Out-group homogeneity bias
- See also: Machine learning terms
Out-group Homogeneity Bias
Out-group homogeneity bias, also known as the out-group homogeneity effect, refers to the cognitive bias that leads individuals to perceive members of an out-group, or those that do not belong to their own social or cultural group, as more similar to one another than they actually are. This bias can manifest in various social, cultural, and demographic contexts, including ethnicity, nationality, gender, and age. The phenomenon is often contrasted with the in-group bias, where individuals view members of their own group as more diverse and complex.
Origins and Mechanisms
The out-group homogeneity bias is rooted in a combination of cognitive and motivational processes. On the cognitive level, individuals have limited cognitive resources, which can lead to simplification and generalization when processing information about others. This is particularly true when individuals have less exposure or familiarity with members of an out-group, as they are more likely to rely on stereotypes to make sense of the group's characteristics.

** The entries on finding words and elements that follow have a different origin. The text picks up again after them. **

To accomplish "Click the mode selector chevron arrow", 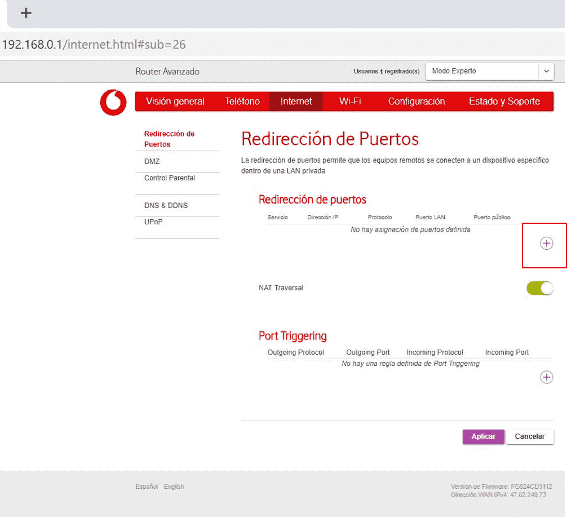I will click(546, 72).
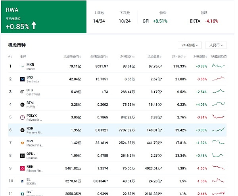The width and height of the screenshot is (238, 196).
Task: Click the Maple Finance MPL icon
Action: pos(22,143)
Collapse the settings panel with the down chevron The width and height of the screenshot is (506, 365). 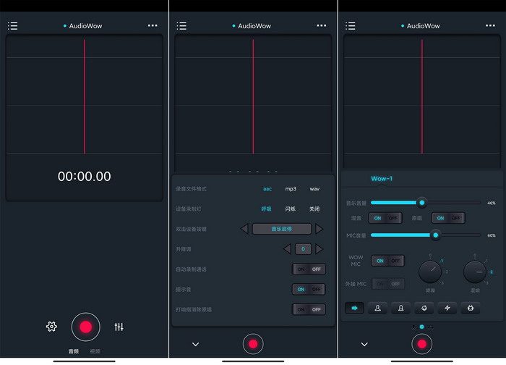[x=195, y=344]
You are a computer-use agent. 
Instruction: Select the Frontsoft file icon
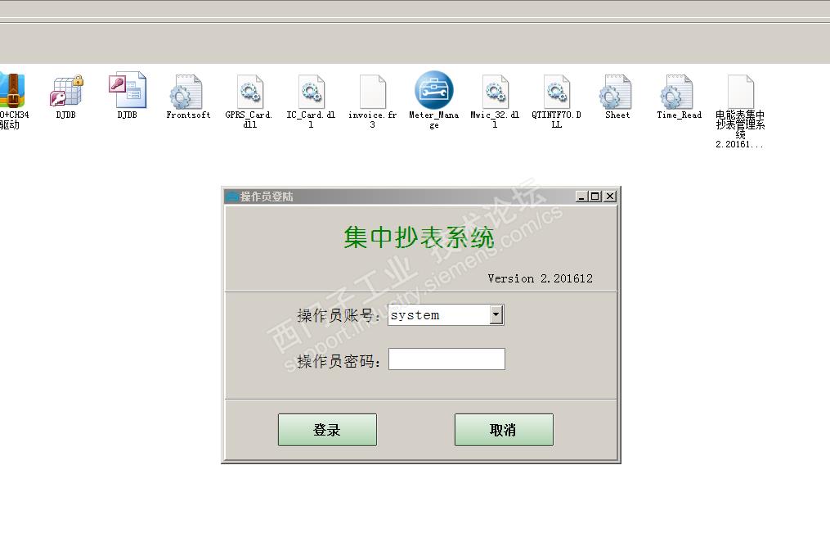click(x=186, y=92)
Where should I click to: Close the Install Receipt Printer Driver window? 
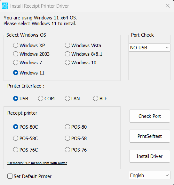tap(168, 6)
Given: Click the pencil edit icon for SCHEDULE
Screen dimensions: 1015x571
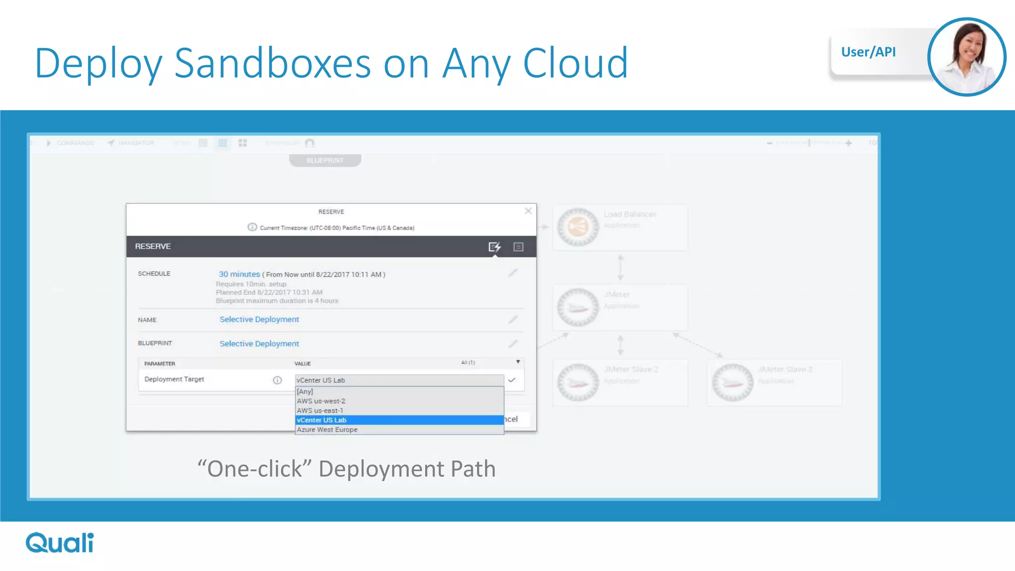Looking at the screenshot, I should point(513,273).
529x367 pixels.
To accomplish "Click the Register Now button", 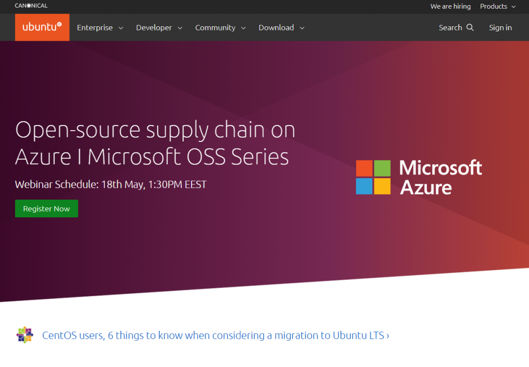I will [46, 209].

On the motivational level, the out-group homogeneity bias can be seen as a means of preserving one's positive self-image and social identity. By perceiving out-group members as more homogenous, individuals can more easily differentiate themselves and their group from others, thereby enhancing their group's distinctiveness and reinforcing their sense of belonging and self-worth.
Implications for Machine Learning
In the context of machine learning, the out-group homogeneity bias can have significant implications for the fairness and accuracy of models, particularly those that rely on human-generated data or human-like processing. Machine learning algorithms can inadvertently learn and propagate this bias if the data they are trained on reflects the biased perceptions of their human creators. This can lead to biased decision-making, as well as the reinforcement of existing stereotypes and social inequalities.
Bias in Machine Learning provides an overview of the various ways that biases can emerge and affect machine learning models, including through biased training data, model assumptions, and evaluation metrics.
Explain Like I'm 5 (ELI5)
Out-group homogeneity bias is when people think that members of a group they don't belong to are all the same, while people in their own group are different from one another. This can happen because people don't know much about other groups, or because they want to feel good about their own group. In machine learning, this bias can cause problems if the computer learns from data that has this bias. It can make the computer program unfair or make wrong decisions based on the bias.